TARDBP assembles protein complexes that support the lifecycle of HBV. (a) An experimental design for the identification of TARDBP-interacting proteins. In the first step, nuclear lysates were prepared from the HBV producing cell line T23, immunoprecipitated by a TARDBP antibody and subjected to LC-MS/MS analysis. A literature search was done on the top scorers to ascertain which of them likely played a role in the HBV life cycle. In the second step, interactions of the candidate proteins in vivo were validated by western blotting using the same cell line as in (a) but with an exogenously expressed TARDBP protein. (b) The set of 8 proteins that scored a coverage of >10 on the LC/MS-MS analysis and were found from literature to have a role in HBV replication.

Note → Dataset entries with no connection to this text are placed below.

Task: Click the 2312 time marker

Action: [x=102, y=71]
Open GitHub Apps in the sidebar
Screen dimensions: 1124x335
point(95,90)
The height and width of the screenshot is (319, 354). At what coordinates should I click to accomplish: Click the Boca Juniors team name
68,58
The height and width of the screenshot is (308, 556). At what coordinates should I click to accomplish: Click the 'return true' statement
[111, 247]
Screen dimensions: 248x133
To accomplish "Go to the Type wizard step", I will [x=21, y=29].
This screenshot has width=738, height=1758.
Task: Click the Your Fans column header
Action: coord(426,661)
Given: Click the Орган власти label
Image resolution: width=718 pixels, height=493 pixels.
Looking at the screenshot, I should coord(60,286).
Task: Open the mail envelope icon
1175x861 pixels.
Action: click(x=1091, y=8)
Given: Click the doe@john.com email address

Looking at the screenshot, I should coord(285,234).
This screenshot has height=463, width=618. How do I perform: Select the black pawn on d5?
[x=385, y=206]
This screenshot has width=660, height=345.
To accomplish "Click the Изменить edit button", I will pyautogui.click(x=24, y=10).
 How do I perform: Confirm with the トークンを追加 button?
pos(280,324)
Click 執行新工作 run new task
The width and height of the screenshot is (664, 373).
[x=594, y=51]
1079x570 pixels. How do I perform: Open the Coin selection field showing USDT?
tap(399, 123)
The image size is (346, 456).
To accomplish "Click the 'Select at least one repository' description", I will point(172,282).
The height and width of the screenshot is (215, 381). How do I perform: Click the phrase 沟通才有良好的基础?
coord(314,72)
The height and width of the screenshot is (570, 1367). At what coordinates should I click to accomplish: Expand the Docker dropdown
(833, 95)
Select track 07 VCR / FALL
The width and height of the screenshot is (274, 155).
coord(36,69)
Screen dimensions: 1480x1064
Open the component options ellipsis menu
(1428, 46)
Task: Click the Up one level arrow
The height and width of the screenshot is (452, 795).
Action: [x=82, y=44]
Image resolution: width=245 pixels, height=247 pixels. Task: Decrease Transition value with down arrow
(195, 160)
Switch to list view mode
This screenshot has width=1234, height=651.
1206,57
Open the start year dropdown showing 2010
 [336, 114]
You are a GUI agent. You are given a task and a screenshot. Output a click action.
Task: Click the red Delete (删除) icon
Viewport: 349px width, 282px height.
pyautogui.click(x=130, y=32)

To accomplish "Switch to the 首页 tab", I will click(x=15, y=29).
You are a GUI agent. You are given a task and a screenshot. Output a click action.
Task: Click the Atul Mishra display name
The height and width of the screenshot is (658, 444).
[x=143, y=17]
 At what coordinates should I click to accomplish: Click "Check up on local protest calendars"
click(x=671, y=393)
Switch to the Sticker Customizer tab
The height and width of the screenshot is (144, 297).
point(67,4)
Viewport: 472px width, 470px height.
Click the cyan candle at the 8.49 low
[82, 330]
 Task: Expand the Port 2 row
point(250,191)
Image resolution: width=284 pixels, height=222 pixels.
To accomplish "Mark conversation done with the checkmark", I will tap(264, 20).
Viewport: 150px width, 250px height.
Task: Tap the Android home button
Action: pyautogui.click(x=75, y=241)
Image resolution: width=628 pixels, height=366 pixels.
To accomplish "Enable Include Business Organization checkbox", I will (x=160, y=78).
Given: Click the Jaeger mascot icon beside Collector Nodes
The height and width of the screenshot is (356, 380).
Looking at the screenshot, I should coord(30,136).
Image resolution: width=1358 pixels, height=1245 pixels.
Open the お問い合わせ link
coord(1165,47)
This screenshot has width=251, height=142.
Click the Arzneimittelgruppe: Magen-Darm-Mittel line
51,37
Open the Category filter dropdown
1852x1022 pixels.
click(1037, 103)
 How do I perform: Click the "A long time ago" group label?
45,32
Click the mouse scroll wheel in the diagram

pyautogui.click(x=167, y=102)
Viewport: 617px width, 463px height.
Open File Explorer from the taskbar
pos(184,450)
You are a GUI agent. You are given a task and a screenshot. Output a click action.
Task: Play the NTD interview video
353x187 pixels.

The figure includes the specified role and the literature associated with each protein. (c) Nuclear lysates of the T23 cells expressing FLAG-tagged TARDBP were precipitated by the anti-FLAG antibody or the control mouse IgG and subjected to western blotting for each protein using their specific antibodies as shown.

Figure 8

TARDBP regulates HBV pgRNA splicing. (a) A schematic representation of the HBV genome indicating the site of splicing for the major splice variant, SP1 (intron 2447/489), and the primers designed for PCR amplification of the wild type (WT) and SP1 pgRNA. (b) The T23 cells, which stably express HBV, were transfected in triplicate with siRNAs against TARDBP or control. Total RNA was extracted from the cells, followed by reverse transcription. The resulting cDNAs were analyzed by PCR followed by agarose gel electrophoresis with primers specific for WT pgRNA or SP1 RNA. The results confirmed that there was no non-specific amplification of WT products with SP1 primers and that the two products were at the expected sizes. (c) The primers in (b) were henceforth utilized in a quantitative PCR of the samples to determine the proportion of SP1 RNA, which was calculated as SP1 RNA/(SP1 pgRNA + WT pgRNA). (d) Whole cell lysate from FLAG-TARDBP or FLAG-transfected T23 cells was immunoprecipitated with an anti-FLAG antibody and subjected to isolation of RNA and qPCR analysis using primers for TARDBP, APOA2 and total HBV mRNAs. The amount of mRNA that was precipitated from the TARDBP transfected cells was calculated as a ratio relative to that bound to the control-transfected cells for each of the primers. Relative mRNA values are presented as a ratio with respect to the amount of GAPDH mRNA, which was set at one. Results are reported as mean ± SD, while **P < 0.01.